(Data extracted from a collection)
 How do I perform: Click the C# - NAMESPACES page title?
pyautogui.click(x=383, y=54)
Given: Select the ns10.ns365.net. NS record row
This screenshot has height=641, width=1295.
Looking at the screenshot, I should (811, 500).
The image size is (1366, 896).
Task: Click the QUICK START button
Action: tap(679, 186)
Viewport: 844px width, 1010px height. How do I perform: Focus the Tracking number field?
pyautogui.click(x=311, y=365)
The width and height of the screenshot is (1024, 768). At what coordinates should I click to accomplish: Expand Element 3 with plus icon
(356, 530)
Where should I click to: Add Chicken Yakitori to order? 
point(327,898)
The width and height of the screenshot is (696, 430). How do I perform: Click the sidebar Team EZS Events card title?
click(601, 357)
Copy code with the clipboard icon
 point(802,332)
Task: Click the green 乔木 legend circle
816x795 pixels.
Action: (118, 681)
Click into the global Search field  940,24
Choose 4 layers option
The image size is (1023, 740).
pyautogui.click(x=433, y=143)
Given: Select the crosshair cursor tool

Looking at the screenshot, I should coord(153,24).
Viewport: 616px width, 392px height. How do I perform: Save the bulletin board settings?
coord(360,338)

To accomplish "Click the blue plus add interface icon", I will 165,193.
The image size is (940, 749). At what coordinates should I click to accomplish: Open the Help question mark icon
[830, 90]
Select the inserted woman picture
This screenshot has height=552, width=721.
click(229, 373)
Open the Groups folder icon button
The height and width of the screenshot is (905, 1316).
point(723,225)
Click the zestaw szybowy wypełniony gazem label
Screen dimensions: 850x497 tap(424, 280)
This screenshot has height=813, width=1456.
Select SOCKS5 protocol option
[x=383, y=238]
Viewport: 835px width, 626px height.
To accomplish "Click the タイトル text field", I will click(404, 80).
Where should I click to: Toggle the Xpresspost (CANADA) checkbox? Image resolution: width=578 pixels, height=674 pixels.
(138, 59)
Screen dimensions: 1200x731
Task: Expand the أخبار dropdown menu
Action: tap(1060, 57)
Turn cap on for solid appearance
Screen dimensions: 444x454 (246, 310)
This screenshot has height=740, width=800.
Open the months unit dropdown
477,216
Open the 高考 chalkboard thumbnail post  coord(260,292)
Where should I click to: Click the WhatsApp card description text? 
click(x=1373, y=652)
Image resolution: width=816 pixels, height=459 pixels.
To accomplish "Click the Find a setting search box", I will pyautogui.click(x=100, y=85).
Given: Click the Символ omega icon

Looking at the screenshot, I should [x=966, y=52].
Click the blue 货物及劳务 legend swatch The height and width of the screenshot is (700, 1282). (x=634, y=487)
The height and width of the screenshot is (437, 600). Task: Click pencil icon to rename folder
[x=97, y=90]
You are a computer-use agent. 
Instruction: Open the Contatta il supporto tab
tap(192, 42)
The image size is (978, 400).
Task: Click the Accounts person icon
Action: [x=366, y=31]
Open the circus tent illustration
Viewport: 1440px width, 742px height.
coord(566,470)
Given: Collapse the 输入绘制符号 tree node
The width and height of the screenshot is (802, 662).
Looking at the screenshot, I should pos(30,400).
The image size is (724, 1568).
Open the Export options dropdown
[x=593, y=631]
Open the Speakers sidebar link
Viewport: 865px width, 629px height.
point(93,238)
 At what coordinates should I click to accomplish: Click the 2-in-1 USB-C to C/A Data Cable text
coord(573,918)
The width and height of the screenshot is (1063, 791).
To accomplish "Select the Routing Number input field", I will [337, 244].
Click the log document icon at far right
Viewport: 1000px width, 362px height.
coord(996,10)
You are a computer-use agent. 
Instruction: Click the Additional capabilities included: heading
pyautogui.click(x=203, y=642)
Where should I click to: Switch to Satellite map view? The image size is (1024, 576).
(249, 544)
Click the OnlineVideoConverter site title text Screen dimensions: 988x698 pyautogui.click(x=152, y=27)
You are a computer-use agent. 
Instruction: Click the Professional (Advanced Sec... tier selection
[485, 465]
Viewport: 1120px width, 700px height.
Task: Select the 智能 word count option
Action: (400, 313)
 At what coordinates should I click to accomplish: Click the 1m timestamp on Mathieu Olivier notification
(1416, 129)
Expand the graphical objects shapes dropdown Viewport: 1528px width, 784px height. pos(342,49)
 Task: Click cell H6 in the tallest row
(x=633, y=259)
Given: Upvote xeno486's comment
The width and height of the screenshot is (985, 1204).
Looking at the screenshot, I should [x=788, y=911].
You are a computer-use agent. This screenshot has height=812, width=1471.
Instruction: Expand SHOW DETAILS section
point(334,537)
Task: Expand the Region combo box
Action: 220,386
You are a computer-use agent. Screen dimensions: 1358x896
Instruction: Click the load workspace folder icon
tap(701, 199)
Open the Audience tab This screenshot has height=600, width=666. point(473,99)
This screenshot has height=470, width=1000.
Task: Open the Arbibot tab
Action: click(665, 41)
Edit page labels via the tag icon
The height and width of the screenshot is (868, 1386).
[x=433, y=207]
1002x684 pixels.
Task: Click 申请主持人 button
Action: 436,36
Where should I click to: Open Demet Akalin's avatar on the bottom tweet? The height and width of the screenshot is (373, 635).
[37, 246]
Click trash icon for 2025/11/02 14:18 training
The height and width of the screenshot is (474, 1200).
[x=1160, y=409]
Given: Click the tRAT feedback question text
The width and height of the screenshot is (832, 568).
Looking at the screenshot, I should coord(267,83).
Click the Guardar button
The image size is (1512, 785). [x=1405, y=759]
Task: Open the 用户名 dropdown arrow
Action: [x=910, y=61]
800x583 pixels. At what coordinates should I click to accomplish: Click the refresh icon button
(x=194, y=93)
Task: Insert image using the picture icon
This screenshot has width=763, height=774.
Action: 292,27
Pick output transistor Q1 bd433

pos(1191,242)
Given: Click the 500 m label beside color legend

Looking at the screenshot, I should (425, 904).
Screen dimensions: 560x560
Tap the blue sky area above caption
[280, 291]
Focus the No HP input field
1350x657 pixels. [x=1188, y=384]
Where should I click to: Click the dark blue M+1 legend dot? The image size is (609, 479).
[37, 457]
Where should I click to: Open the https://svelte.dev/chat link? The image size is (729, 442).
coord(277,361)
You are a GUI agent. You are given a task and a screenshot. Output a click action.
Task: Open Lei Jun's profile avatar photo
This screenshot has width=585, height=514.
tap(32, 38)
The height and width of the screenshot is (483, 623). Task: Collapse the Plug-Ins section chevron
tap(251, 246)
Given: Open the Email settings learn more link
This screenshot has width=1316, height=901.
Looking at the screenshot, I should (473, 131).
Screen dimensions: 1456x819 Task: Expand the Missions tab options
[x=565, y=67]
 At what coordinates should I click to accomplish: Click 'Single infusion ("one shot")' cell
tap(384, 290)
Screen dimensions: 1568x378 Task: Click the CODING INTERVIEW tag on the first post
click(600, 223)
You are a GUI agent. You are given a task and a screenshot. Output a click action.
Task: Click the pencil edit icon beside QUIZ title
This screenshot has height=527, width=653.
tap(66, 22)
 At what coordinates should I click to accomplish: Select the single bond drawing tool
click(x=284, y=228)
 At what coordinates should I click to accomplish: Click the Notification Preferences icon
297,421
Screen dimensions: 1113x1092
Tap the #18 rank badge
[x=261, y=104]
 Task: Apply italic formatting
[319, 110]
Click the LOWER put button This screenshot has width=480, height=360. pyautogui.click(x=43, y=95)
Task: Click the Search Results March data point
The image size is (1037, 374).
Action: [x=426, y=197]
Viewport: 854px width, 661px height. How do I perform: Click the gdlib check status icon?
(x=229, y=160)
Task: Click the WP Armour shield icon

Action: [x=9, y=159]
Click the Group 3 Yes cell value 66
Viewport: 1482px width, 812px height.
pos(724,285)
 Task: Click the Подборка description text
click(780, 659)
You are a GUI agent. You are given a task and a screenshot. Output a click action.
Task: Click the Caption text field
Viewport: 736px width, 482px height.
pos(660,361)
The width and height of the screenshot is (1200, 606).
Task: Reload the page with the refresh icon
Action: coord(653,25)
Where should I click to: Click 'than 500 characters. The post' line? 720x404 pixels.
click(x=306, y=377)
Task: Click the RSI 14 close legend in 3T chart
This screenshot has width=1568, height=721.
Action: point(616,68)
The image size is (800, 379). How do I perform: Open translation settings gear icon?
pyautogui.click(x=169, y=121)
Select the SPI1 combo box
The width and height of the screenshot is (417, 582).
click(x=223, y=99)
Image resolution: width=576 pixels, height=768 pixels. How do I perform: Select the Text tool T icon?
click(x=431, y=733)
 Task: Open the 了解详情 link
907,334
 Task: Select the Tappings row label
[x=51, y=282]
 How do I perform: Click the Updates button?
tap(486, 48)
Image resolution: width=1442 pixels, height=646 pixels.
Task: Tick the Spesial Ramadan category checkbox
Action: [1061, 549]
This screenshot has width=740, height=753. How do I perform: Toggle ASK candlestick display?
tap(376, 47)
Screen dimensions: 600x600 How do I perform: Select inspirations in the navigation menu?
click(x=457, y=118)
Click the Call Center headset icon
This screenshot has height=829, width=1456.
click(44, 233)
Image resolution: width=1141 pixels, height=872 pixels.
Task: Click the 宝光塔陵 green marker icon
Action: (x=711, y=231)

(Work task) What you retype should run from the first line of the entries above through the line containing "This screenshot has height=813, width=1456.", exactly and in full.

(Your response)
 How do I perform: Click the C# - NAMESPACES page title?
pyautogui.click(x=383, y=54)
Given: Select the ns10.ns365.net. NS record row
This screenshot has height=641, width=1295.
Looking at the screenshot, I should (811, 500).
The image size is (1366, 896).
Task: Click the QUICK START button
Action: tap(679, 186)
Viewport: 844px width, 1010px height. How do I perform: Focus the Tracking number field?
pyautogui.click(x=311, y=365)
The width and height of the screenshot is (1024, 768). At what coordinates should I click to accomplish: Expand Element 3 with plus icon
(356, 530)
Where should I click to: Add Chicken Yakitori to order? 
point(327,898)
The width and height of the screenshot is (696, 430). How do I perform: Click the sidebar Team EZS Events card title?
click(601, 357)
Copy code with the clipboard icon
 point(802,332)
Task: Click the green 乔木 legend circle
816x795 pixels.
Action: (118, 681)
Click into the global Search field  940,24
Choose 4 layers option
The image size is (1023, 740).
pyautogui.click(x=433, y=143)
Given: Select the crosshair cursor tool

Looking at the screenshot, I should coord(153,24).
Viewport: 616px width, 392px height. How do I perform: Save the bulletin board settings?
coord(360,338)

To accomplish "Click the blue plus add interface icon", I will 165,193.
The image size is (940, 749). At what coordinates should I click to accomplish: Open the Help question mark icon
[830, 90]
Select the inserted woman picture
This screenshot has height=552, width=721.
click(229, 373)
Open the Groups folder icon button
The height and width of the screenshot is (905, 1316).
point(723,225)
Click the zestaw szybowy wypełniony gazem label
Screen dimensions: 850x497 tap(424, 280)
This screenshot has height=813, width=1456.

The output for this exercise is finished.